Figure 3.

NSC‐34 cells became more sensitive to ferroptosis upon differentiation. (A) Comparison of ferroptosis sensitivity between NSC‐34 cells grown in normal and differentiation media. Cell viability was determined by fluorimetry using resazurin dye. (B) Same as in (A) except that cell viability was determined by luminometry using RealTime‐Glo reagent. (C) Upon differentiation, NSC‐34 cells became sensitive to staurosporine treatment as well, which indicates that sensitization effect is not specific to ferroptotic cell death. (D) Low serum (1%) in differentiation media caused ferroptosis sensitization in NSC‐34 cells. (E) NSC‐34 cells became sensitive to ferroptosis in all four differentiation conditions because they all contain low serum.
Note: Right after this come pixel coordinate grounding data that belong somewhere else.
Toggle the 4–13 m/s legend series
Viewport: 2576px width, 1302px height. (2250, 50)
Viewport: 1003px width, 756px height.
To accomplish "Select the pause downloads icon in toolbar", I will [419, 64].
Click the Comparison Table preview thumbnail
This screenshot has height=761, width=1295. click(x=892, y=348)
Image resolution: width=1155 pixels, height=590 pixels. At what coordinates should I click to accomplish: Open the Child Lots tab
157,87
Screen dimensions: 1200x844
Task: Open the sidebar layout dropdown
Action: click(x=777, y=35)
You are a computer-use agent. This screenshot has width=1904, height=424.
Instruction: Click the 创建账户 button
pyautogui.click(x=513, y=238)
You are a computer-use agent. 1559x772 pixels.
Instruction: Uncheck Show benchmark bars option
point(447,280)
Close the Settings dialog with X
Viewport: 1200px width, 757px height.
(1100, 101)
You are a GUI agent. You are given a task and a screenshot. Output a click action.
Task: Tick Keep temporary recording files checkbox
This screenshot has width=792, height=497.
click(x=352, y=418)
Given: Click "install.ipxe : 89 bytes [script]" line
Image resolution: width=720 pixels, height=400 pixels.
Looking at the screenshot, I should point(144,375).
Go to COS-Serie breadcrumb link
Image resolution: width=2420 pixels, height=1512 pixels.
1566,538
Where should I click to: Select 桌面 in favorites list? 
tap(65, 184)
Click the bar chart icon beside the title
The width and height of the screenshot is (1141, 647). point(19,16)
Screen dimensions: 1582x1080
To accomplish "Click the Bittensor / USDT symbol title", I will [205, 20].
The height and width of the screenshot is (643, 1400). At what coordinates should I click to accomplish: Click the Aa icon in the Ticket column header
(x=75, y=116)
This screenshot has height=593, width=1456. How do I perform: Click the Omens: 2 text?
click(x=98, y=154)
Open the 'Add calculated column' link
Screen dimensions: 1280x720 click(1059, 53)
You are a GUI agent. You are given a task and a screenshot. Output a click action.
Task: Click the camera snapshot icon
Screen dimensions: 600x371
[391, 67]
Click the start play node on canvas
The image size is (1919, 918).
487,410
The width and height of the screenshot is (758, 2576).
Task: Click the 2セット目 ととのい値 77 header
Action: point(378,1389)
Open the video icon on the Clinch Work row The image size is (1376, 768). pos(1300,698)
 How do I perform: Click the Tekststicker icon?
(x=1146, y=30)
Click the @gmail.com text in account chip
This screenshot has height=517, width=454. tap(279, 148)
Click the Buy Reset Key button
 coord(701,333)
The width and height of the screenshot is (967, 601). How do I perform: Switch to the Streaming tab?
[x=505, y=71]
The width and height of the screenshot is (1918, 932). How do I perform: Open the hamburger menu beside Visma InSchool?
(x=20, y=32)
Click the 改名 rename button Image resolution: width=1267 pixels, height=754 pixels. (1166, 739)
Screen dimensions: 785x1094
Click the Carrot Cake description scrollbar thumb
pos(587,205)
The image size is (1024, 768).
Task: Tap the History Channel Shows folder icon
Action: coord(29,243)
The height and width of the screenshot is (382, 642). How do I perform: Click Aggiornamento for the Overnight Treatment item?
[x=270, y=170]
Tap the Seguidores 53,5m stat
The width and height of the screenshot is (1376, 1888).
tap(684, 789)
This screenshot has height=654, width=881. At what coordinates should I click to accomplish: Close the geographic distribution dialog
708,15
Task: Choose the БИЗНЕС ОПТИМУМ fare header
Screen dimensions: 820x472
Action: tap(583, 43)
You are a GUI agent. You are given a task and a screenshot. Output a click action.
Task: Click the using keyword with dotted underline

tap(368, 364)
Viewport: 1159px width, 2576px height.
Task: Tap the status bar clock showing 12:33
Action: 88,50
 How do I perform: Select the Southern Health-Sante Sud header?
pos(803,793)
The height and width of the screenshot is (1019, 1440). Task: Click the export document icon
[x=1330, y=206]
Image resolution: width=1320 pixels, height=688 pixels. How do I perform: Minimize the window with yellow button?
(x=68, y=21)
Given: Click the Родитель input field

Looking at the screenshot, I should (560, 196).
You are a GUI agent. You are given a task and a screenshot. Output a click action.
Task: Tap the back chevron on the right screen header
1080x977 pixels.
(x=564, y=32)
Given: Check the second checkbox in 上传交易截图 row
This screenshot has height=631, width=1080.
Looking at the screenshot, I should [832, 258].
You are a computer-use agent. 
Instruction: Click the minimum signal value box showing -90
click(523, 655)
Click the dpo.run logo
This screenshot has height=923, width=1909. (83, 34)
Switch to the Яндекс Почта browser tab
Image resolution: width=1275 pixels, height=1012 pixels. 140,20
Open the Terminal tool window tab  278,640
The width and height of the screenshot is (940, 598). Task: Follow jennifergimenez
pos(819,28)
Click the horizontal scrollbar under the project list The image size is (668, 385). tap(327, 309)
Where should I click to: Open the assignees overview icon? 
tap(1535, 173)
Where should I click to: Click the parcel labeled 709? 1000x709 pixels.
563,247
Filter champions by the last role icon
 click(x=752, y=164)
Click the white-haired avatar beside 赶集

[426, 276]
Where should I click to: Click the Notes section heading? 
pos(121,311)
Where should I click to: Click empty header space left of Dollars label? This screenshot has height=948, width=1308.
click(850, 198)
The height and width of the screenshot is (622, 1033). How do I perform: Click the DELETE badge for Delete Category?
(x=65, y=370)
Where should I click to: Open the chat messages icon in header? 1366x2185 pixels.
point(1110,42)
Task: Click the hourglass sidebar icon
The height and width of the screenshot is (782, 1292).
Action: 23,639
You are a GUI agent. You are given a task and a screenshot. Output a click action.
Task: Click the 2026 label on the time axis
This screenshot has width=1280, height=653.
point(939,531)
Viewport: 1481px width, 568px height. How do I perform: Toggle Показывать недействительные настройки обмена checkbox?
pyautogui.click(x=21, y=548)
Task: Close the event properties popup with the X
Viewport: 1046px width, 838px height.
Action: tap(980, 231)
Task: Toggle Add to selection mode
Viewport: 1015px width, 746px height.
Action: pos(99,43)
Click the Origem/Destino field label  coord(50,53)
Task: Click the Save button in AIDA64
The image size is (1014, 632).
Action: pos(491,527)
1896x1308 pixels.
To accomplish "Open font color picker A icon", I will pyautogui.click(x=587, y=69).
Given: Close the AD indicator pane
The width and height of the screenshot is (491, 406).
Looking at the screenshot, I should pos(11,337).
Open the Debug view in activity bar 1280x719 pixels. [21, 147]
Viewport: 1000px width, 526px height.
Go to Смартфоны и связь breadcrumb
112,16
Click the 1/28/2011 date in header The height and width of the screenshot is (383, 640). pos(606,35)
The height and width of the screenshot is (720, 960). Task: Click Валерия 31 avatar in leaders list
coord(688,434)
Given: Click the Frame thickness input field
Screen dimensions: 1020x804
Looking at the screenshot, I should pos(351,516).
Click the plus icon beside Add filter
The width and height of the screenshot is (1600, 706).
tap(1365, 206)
NSC‐34 cells were treated with indicated amount of lethal compounds for 24 h. Cell viability in (A–E) was determined using resazurin viability dye. Data are presented as mean ± SD; n = 3. (F) Western blot analysis showed GPx4 expression was decreased in differentiation condition while the xCT level did not change. Quantifications of the results are shown in the graph. Data are presented as mean ± SD; n = 3. n.s., not significant; *P < 0.05 by Welch's t test. (G) NSC‐34 cells showed higher level of lipid peroxides in differentiation condition. BODIPY‐C11 dye was used to determine lipid peroxide level.